=== Instructions to follow ===
Report the count of lines containing the word "nach" in these records, with no other text.

=== Data extract ===
========

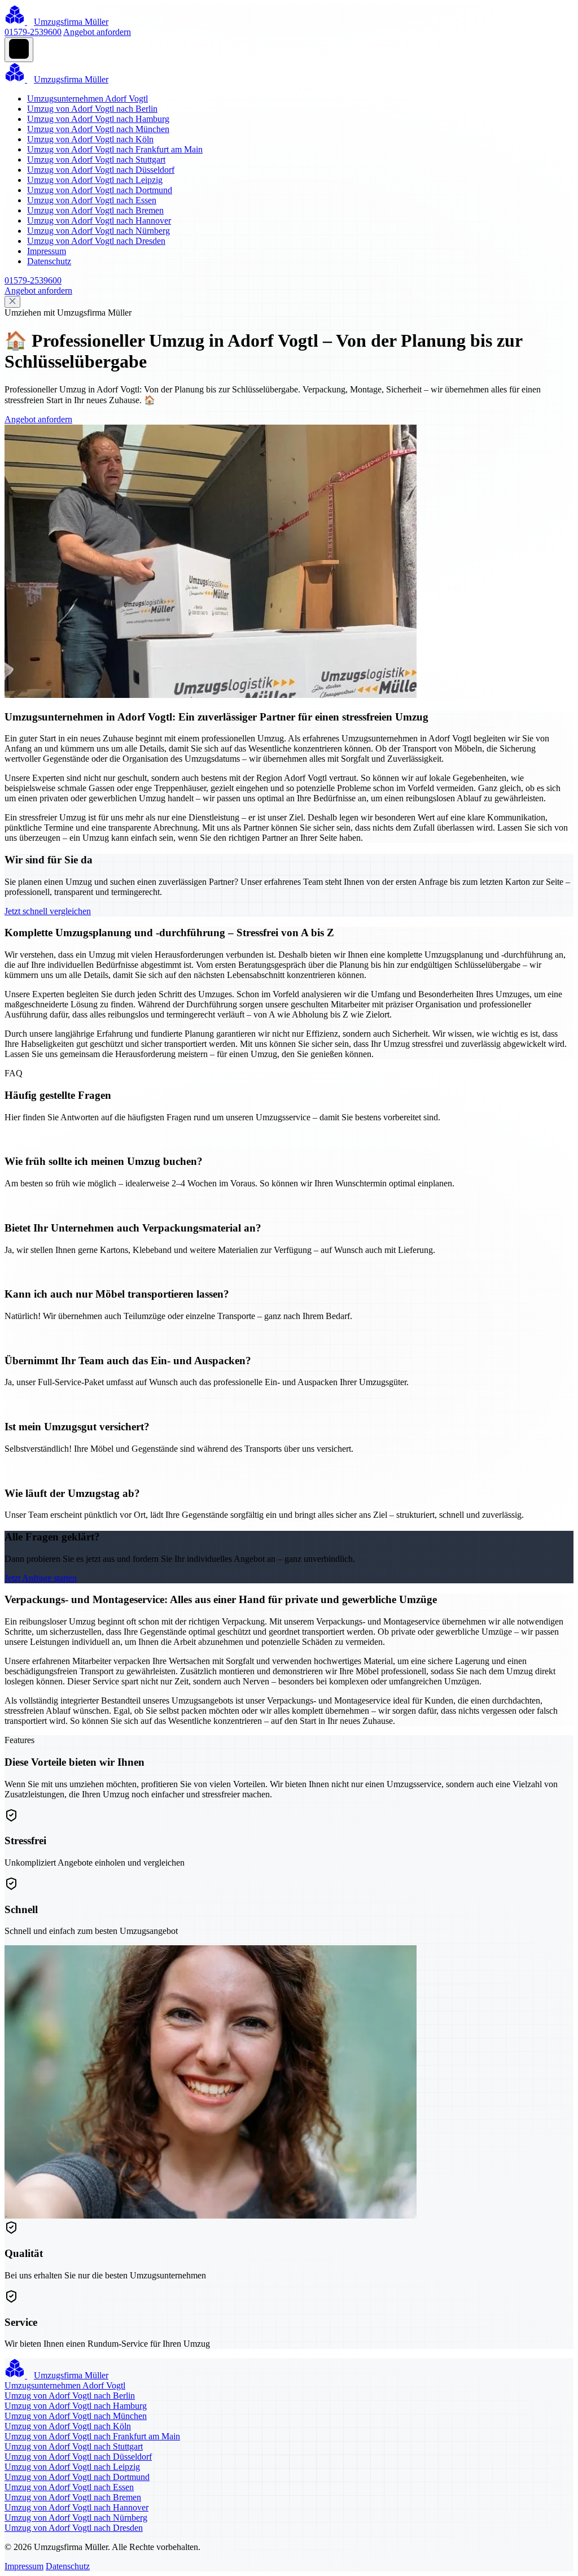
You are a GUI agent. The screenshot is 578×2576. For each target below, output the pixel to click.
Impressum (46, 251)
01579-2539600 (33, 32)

========

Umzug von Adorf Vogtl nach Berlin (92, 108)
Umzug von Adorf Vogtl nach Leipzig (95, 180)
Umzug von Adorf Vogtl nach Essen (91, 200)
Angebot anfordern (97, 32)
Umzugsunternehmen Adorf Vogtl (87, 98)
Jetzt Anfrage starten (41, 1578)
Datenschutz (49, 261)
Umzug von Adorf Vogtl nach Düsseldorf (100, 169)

========

=== Problem solution ===
4